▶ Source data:

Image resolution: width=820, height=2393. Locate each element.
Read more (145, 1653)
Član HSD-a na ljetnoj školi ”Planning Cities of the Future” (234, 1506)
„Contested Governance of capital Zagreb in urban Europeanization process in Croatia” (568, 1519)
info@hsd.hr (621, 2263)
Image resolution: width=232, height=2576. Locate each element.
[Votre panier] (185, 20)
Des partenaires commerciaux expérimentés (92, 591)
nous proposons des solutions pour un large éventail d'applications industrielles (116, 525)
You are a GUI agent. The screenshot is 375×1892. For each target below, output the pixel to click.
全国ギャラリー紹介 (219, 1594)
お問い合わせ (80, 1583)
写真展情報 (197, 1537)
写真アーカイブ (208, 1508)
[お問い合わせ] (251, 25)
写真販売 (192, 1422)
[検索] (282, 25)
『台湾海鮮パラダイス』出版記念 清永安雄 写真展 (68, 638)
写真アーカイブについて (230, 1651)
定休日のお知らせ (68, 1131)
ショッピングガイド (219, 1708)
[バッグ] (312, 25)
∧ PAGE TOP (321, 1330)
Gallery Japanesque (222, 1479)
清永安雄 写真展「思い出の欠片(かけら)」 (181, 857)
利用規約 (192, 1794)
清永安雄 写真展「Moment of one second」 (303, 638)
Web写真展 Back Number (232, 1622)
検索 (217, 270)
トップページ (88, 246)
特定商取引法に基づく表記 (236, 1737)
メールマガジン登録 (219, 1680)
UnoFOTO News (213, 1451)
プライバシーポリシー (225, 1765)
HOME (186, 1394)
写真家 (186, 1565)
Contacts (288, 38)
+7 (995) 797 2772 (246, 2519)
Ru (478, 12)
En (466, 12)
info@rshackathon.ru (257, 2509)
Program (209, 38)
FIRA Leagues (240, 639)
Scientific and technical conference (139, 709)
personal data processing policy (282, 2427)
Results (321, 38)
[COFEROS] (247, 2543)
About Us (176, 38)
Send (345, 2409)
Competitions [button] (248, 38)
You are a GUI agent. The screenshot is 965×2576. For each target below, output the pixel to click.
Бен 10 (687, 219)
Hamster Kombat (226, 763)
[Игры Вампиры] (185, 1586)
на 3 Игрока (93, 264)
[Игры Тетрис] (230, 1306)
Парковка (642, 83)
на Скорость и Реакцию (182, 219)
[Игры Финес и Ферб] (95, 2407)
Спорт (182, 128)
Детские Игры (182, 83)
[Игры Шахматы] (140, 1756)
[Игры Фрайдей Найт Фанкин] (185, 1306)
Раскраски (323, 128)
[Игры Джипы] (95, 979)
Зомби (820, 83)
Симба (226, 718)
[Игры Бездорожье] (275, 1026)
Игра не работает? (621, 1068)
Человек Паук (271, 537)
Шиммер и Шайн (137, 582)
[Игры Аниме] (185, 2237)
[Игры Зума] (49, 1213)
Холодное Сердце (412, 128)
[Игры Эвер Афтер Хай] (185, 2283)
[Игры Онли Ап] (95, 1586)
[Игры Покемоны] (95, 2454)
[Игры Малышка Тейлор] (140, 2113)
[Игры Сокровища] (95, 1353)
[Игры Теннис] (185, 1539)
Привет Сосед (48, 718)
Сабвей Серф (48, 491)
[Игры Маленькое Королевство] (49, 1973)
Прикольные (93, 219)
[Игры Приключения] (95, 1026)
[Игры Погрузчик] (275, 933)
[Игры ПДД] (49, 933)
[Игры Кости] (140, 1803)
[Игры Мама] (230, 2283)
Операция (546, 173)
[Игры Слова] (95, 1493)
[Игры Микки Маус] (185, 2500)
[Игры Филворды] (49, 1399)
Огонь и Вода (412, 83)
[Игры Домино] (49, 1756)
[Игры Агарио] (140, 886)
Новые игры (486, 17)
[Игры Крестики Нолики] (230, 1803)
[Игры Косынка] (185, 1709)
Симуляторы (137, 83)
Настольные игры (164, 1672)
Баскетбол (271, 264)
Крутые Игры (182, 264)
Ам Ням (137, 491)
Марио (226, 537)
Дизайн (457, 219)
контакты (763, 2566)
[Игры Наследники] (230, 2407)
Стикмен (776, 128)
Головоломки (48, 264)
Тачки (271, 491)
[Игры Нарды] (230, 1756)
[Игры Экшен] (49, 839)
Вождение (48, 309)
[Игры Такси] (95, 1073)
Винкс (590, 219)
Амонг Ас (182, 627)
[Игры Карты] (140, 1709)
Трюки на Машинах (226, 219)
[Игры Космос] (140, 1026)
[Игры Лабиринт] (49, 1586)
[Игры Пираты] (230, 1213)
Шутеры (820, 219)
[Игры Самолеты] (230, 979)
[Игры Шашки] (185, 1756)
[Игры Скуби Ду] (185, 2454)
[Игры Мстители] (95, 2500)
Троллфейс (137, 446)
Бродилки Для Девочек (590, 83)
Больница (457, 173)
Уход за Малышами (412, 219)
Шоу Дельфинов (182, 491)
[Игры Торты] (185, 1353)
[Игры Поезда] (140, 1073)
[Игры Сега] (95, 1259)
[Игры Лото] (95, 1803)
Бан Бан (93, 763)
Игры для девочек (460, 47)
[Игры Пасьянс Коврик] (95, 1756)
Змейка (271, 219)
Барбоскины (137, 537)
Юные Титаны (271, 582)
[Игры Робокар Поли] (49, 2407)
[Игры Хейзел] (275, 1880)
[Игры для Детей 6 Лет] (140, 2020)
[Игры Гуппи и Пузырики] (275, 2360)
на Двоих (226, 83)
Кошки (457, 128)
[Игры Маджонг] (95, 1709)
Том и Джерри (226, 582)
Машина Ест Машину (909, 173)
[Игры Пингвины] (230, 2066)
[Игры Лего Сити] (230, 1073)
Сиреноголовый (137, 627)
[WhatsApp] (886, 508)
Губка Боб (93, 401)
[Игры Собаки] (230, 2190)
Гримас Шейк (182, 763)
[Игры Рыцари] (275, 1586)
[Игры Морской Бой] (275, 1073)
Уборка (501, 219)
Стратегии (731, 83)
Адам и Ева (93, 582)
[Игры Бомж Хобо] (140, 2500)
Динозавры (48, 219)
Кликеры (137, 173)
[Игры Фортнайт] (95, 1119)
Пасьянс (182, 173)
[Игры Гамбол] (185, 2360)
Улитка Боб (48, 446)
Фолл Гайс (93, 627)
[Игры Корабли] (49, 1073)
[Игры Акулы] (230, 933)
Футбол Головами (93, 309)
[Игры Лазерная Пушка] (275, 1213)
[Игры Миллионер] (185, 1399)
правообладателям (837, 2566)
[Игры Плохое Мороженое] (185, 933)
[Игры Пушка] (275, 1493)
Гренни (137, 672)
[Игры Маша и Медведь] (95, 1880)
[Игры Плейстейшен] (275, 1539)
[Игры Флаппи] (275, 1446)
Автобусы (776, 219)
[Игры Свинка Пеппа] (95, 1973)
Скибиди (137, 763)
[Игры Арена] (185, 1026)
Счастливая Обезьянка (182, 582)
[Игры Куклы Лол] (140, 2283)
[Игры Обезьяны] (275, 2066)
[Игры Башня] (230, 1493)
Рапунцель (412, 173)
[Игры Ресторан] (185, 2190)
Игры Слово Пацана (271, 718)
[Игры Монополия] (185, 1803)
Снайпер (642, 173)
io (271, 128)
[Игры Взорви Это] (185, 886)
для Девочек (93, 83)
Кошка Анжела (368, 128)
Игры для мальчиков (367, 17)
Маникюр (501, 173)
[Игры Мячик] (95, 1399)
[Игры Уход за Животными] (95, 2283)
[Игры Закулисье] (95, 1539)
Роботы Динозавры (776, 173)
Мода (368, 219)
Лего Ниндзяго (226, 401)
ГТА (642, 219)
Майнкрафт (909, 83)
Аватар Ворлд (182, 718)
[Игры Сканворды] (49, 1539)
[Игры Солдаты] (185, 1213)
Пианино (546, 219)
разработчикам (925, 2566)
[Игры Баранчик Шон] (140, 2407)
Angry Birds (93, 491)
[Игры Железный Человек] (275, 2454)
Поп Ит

▶ Activity: In the data above, which lines lie between the line with "Улитка Боб (48, 446)" and the line with "Счастливая Обезьянка (182, 582)", inclusive? Print those lines exactly and nothing else.

▶ Your solution:
Улитка Боб (48, 446)
Фолл Гайс (93, 627)
[Игры Корабли] (49, 1073)
[Игры Акулы] (230, 933)
Футбол Головами (93, 309)
[Игры Лазерная Пушка] (275, 1213)
[Игры Миллионер] (185, 1399)
правообладателям (837, 2566)
[Игры Плохое Мороженое] (185, 933)
[Игры Пушка] (275, 1493)
Гренни (137, 672)
[Игры Маша и Медведь] (95, 1880)
[Игры Плейстейшен] (275, 1539)
[Игры Флаппи] (275, 1446)
Автобусы (776, 219)
[Игры Свинка Пеппа] (95, 1973)
Скибиди (137, 763)
[Игры Арена] (185, 1026)
Счастливая Обезьянка (182, 582)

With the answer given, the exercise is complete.